Mark Twain warned, “Do not tell fish stories where the people know you; but particularly, don’t tell them where they know the fish.” Litigants should heed this advice, as courts are proving to be less tolerant of discovery tales of the fish that got away. In Dwoskin v. Bank of America, No. CCB-11-1109, 2006 WL 3955932, at *2 (Md. July 22, 2016), the court denied a request for such a fishing expedition, noting that plaintiffs were not able to point to any evidence that “additional discovery would contradict the evidence already produced.”
The Dwoskin court disagreed with plaintiffs’ contention that summary judgment was prematurely granted and denied their request for additional depositions because they felt defendant’s Rule 30(b)(6) deposition testimony did not “adequately address several important questions” in the case.
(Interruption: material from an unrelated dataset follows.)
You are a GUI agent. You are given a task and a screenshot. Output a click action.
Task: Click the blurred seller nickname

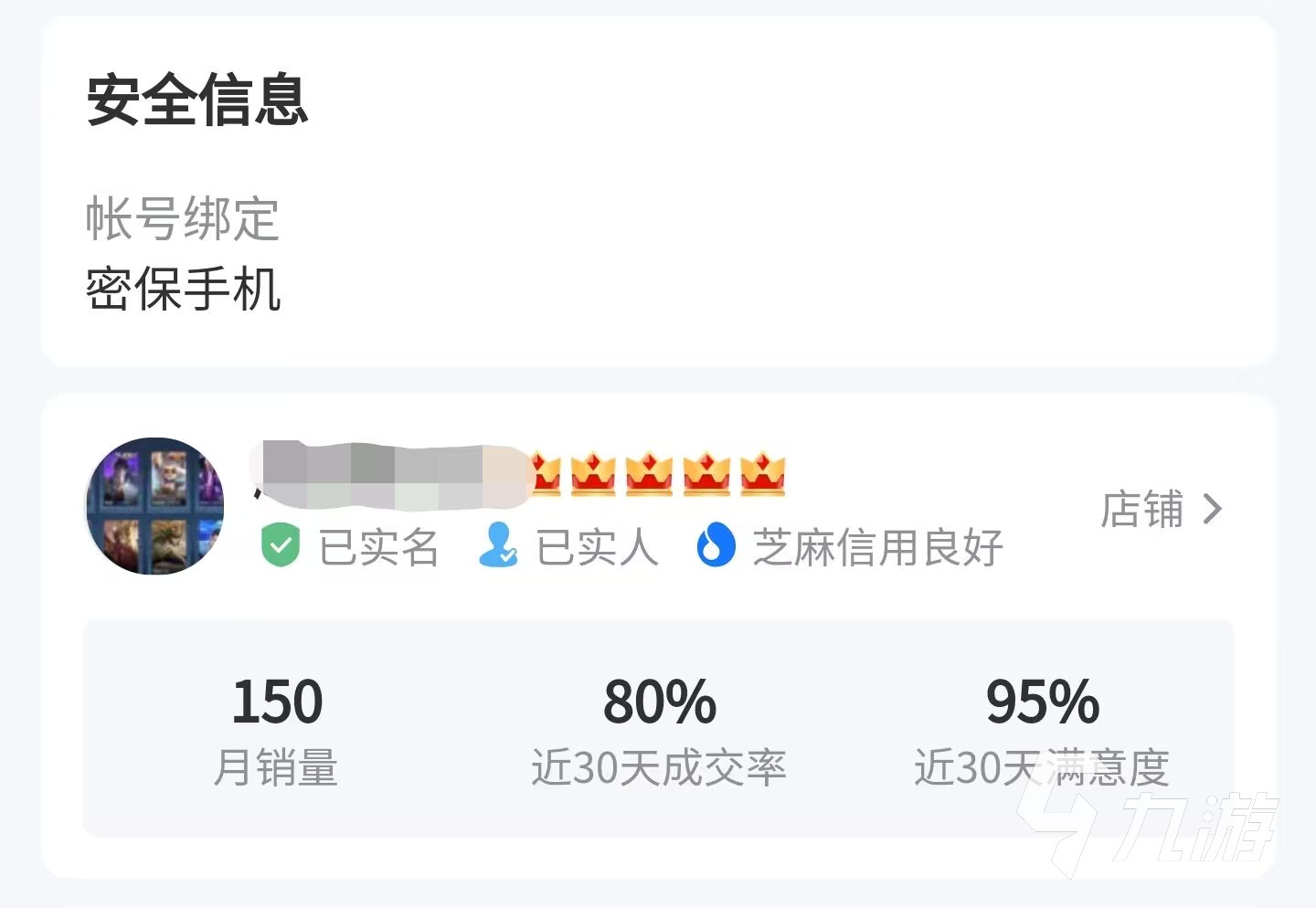coord(388,473)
The court noted its “duty to limit discovery” where the discovery is unreasonably cumulative or duplicative, where there has already been ample opportunity to obtain the information sought, or where the discovery is not proportional to the needs of the case. Finding both that ample discovery had already been taken and that additional discovery was not proportional to the needs of the case under Rule 26, the court denied plaintiffs’ motion to reconsider the summary judgment ruling in defendant’s favor. The court also noted the overwhelming evidence supporting the defendant’s position in the case.
For cases where a litigant has had ample opportunity in discovery and additional discovery is not proportional to the needs of the case, the amendments to the Federal Rules have pushed courts to be less tolerant of fishing expeditions. When the mythical big fish is merely a myth, the Federal Rules have placed limits on chasing after it at someone else’s expense.